Instead, using (\ref{eq:diffusionvaluefunction}), \cite{vargas2023denoising} reparameterize $\mathcal{Q}^\theta$ using
\begin{equation}\label{eq:approximatetimereversalCT}
    \mathrm{d}y_t=-\beta_{T-t}\{y_t -2\sigma^2 f_{\theta}(T-t,y_t)\} \mathrm{d}t+\sigma \sqrt{2\beta_{T-t}} \mathrm{d}W_t,\qquad y_0 \sim \mathcal{N}(0,\sigma^2 I),
\end{equation}
This reparameterization allows us to express  $\KL(\mathcal{Q}^\theta||\mathcal{P})$ and an equivalent formulation of the half-bridge problem in compact form:
\begin{align}
\KL(\mathcal{Q}^\theta||\mathcal{P})&
=\mathbb{E}_{\mathcal{Q}^\theta} \Bigr[ \sigma^2 \scaleobj{.8}{\int_0^T} \beta_{T-t} ||f_\theta(T-t,y_t)||^2 \mathrm{d}t
     +\scaleobj{.8}{\ln \left(\frac{\gN(y_T; 0, \sigma^2 I)}{\pi(y_T)}\right)} \Bigr]\label{eq:KLpathintegral}.
\end{align}
Where $q^\theta_0 = p_T \approx \gN(0,\sigma^2I)$. Then $\theta$ minimizing (\ref{eq:KLpathintegral}), approximate samples from $\pi$ can be obtained by simulating (\ref{eq:approximatetimereversalCT}) and returning $y_T\! \sim \!q^{\theta}_T$. Additionally \cite{vargas2023denoising} propose a variety of unbiased estimators for the normalising constant $Z$. 

\section{Main Results}

In this section, we present our main results.
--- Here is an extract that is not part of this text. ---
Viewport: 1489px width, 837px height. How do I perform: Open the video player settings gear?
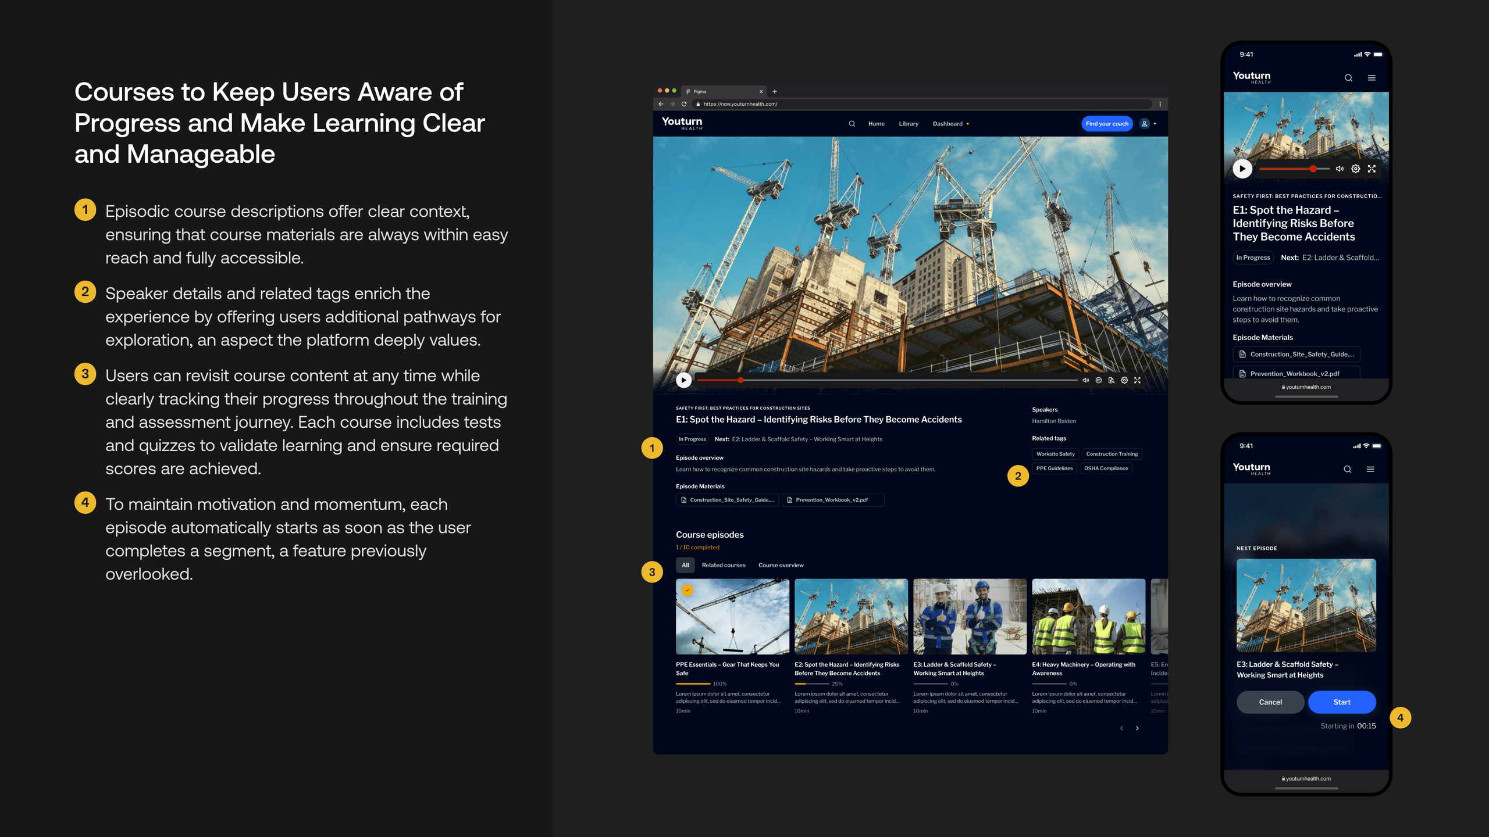(x=1124, y=380)
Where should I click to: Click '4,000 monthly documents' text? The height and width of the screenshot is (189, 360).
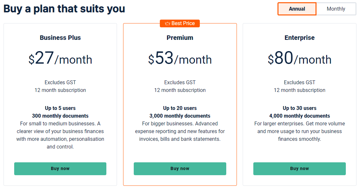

The first main result consists of a direct adaptation of the main Theorem in \cite{tzen2019theoretical} to the denoising diffusion sampler methodology from \cite{vargas2023denoising} and via directly relating the the estimators we consider to the score of the VP-SDE (Equation \ref{eq:forwarddiffusionP}) we motivate how these estimation results are apply to DDPM based methods \citep{song2020denoising, ho2020denoising,huang2021variational}.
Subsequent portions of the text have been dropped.